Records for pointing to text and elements
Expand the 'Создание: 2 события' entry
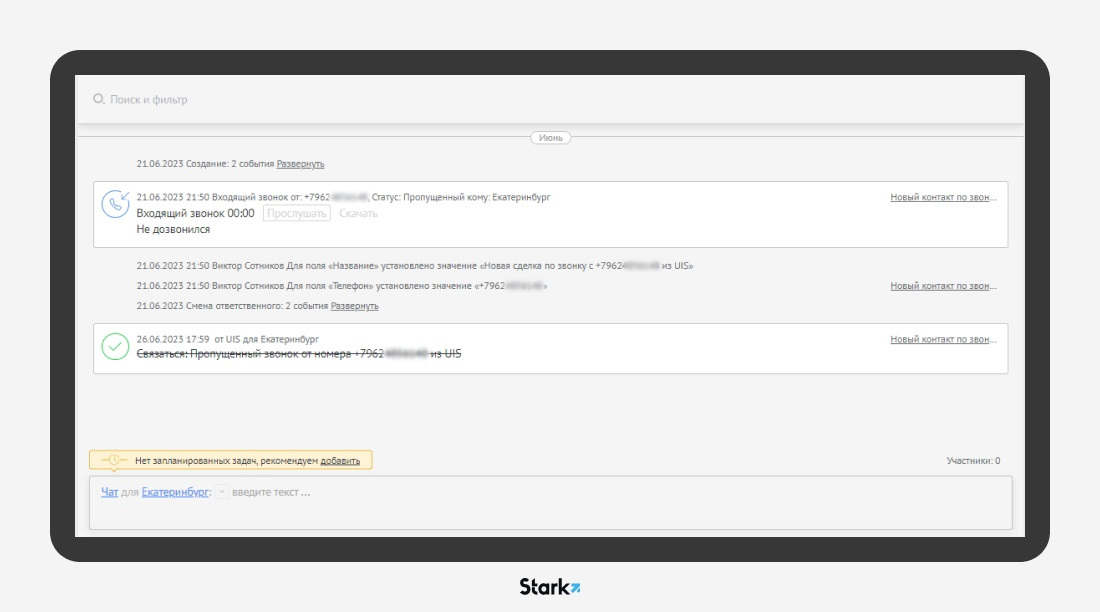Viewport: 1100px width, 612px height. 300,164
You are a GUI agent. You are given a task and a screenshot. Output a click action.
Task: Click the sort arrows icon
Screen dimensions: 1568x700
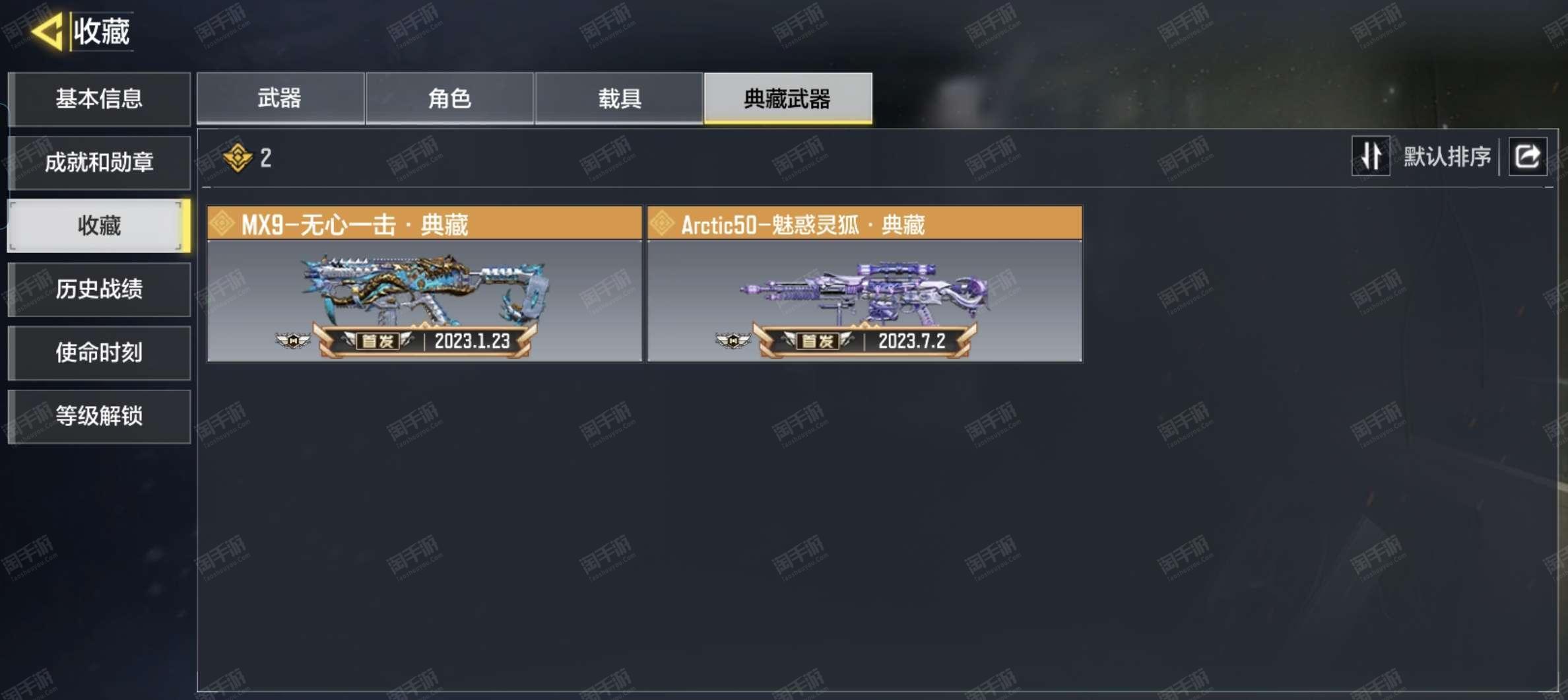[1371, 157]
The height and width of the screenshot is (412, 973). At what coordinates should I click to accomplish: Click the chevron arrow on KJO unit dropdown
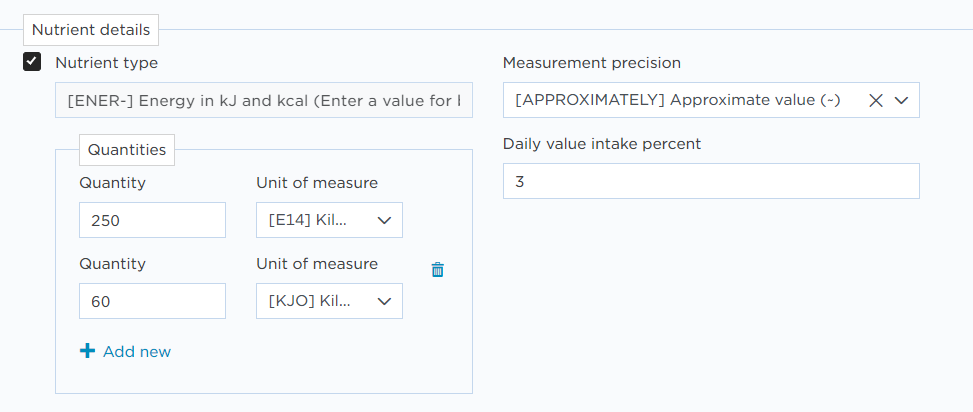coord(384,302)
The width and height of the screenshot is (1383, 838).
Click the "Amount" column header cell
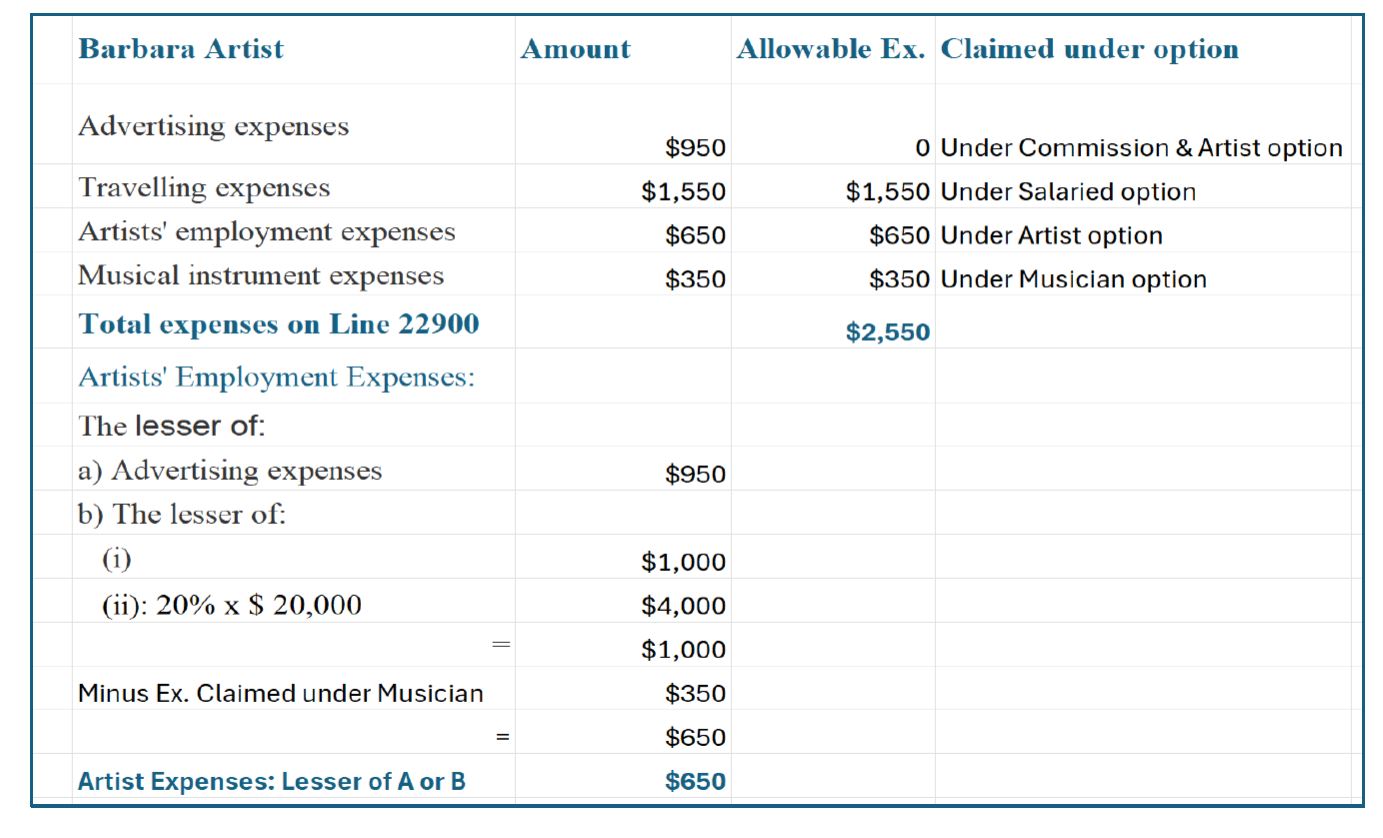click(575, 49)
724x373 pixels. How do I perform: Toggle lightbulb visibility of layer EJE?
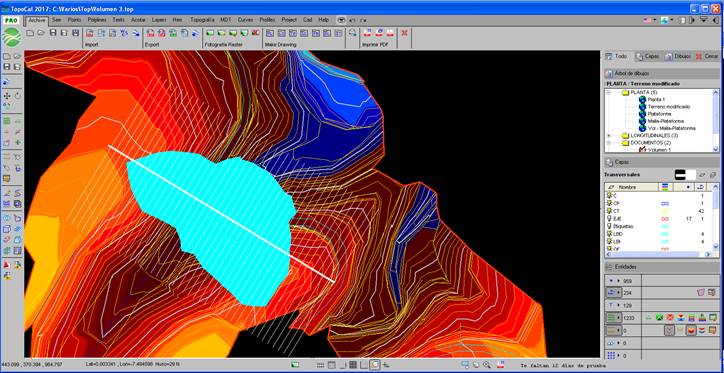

• [REQUEST] Write out the lines of all the records as a numbered list, skipping blank lines and omitting the pictures.

• [SOLUTION TO THIS TASK]
1. Expand the 'Создание: 2 события' entry
2. Viewport: 1100px width, 612px height. 300,164
3. You are a GUI agent. You are given a task and a screenshot. Output a click action.
4. Task: Click the sort arrows icon
5. Screen dimensions: 1568x700
6. [1371, 157]
7. The height and width of the screenshot is (412, 973). At what coordinates should I click to accomplish: Click the chevron arrow on KJO unit dropdown
8. coord(384,302)
9. The width and height of the screenshot is (1383, 838).
10. Click the "Amount" column header cell
11. click(575, 49)
12. 724x373 pixels. How do I perform: Toggle lightbulb visibility of layer EJE?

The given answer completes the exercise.